§ **MATERIAL SHOWN**:

>>>>>

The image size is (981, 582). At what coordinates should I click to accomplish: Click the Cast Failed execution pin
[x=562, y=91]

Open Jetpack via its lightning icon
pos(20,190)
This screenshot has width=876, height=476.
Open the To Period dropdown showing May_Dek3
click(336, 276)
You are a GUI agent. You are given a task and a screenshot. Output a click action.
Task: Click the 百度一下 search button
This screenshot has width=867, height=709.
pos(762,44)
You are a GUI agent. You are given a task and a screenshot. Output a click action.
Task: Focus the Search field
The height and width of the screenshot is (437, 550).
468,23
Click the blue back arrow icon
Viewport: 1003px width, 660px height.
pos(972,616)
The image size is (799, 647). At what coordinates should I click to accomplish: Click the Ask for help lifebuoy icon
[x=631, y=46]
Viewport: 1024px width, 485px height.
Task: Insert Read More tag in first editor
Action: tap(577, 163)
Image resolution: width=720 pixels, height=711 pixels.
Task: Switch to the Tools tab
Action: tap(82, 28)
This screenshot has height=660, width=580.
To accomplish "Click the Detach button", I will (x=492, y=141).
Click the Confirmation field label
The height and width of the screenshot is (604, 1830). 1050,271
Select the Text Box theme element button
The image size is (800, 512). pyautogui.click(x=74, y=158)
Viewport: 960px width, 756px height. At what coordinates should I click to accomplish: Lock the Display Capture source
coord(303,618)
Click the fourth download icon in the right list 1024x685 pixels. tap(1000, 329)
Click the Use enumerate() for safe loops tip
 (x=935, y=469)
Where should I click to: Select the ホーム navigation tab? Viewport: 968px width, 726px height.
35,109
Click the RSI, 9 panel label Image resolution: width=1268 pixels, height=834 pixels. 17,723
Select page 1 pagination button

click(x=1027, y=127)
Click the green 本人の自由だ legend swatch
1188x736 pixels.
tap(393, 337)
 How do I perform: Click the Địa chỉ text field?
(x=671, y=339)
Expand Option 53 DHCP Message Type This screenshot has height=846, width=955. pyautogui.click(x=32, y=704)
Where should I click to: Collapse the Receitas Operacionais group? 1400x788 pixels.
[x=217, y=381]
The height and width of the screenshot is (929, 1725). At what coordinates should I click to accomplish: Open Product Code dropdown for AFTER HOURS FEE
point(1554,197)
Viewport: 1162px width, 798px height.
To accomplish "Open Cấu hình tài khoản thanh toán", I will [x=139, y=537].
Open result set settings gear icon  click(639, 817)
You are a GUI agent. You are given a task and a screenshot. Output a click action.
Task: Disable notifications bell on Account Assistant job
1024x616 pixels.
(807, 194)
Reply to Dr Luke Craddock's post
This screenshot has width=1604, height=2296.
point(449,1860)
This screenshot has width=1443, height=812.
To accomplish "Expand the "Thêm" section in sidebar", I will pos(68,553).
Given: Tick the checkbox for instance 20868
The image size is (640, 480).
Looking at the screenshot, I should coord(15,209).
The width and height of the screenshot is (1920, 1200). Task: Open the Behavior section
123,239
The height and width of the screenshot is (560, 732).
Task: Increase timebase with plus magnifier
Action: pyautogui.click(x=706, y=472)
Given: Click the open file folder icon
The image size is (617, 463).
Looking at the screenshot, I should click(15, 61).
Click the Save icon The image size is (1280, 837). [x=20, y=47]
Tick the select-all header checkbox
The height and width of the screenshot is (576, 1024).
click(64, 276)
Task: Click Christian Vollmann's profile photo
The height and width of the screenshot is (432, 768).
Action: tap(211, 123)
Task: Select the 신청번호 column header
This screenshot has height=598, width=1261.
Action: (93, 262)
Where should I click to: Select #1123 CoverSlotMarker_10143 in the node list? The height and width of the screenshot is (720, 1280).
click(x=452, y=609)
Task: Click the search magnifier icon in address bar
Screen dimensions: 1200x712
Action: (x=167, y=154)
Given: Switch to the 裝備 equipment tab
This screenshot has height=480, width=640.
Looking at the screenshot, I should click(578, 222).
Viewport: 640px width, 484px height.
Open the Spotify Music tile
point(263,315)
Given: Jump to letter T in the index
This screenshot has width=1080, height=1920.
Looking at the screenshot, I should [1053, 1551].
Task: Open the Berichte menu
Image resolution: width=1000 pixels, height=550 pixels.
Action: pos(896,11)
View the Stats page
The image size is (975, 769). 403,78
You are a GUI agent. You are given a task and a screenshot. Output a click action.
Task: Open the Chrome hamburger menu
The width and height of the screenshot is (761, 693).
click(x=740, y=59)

<<<<<

§ **REQUIRED ACTION**:
Would you please copy, word for word, everything above from the line containing "The height and width of the screenshot is (929, 1725)." down to the line containing "Task: Disable notifications", those two lines included?

§ **YOUR SOLUTION**:
The height and width of the screenshot is (929, 1725). At what coordinates should I click to accomplish: Open Product Code dropdown for AFTER HOURS FEE
point(1554,197)
Viewport: 1162px width, 798px height.
To accomplish "Open Cấu hình tài khoản thanh toán", I will [x=139, y=537].
Open result set settings gear icon  click(639, 817)
You are a GUI agent. You are given a task and a screenshot. Output a click action.
Task: Disable notifications bell on Account Assistant job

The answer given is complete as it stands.